#### Exercise instructions
Extract every line of the data below that contains the string "what", and list those lines in their original order.

————

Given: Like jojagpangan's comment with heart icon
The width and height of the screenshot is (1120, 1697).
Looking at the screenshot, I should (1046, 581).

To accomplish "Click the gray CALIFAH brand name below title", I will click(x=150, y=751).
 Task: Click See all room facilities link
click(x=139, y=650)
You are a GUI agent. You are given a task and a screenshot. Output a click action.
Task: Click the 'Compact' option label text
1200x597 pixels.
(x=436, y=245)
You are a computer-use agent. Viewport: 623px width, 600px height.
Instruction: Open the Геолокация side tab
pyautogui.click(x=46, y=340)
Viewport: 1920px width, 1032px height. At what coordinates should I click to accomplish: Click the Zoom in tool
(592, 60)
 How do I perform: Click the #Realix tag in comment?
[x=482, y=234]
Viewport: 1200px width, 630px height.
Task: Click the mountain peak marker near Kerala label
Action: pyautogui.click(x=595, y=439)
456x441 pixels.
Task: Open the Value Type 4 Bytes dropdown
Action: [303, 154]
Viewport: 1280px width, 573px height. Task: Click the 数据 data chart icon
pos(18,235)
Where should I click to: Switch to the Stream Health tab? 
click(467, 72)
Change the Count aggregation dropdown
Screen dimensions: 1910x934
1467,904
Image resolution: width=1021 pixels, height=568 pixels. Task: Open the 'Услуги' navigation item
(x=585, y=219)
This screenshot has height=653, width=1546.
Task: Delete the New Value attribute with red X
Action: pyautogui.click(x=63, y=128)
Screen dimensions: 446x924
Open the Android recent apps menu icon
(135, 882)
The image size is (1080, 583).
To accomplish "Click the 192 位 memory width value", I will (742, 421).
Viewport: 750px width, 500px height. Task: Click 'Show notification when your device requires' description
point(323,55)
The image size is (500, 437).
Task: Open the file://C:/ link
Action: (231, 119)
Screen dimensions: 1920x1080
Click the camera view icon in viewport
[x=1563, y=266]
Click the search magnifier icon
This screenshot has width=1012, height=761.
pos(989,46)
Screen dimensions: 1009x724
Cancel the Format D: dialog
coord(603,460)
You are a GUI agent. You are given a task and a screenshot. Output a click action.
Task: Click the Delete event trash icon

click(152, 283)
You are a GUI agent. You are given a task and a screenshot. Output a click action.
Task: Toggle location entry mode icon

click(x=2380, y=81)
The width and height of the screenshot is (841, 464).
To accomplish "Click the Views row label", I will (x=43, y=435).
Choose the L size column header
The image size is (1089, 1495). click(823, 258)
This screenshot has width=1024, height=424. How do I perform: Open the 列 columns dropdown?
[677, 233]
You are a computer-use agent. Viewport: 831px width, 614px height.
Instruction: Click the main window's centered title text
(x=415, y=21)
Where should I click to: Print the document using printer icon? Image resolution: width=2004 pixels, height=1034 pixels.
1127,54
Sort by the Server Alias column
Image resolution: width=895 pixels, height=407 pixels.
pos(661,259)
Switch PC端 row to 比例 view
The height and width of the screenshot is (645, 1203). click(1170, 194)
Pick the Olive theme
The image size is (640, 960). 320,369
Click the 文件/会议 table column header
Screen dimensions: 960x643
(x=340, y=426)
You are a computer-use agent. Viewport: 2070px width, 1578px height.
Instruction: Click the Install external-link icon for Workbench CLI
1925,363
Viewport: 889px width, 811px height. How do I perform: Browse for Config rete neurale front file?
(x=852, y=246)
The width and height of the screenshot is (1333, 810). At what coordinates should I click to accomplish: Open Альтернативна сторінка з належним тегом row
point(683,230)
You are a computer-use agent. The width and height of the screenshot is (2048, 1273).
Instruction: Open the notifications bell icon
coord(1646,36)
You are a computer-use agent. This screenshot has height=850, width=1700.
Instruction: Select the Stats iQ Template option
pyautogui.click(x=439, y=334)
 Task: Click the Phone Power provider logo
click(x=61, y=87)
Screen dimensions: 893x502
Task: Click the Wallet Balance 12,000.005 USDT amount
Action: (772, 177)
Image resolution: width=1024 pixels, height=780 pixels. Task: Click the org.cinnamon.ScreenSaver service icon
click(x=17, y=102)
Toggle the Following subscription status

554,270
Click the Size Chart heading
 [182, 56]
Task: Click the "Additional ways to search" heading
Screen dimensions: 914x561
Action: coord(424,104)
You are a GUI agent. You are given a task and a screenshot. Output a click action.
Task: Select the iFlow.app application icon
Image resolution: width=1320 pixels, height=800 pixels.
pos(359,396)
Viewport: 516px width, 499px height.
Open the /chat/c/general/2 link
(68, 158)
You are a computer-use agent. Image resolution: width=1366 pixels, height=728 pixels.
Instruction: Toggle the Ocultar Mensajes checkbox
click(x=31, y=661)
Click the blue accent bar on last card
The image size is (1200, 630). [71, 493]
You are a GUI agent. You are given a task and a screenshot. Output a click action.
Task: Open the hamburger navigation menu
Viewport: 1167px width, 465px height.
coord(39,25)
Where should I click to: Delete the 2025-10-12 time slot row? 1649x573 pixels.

————

#### Task solution
Viewport: 1920px width, 1032px height. At what coordinates should I click to accomplish: Click the Zoom in tool
The width and height of the screenshot is (1333, 810). At what coordinates should I click to accomplish: Open Альтернативна сторінка з належним тегом row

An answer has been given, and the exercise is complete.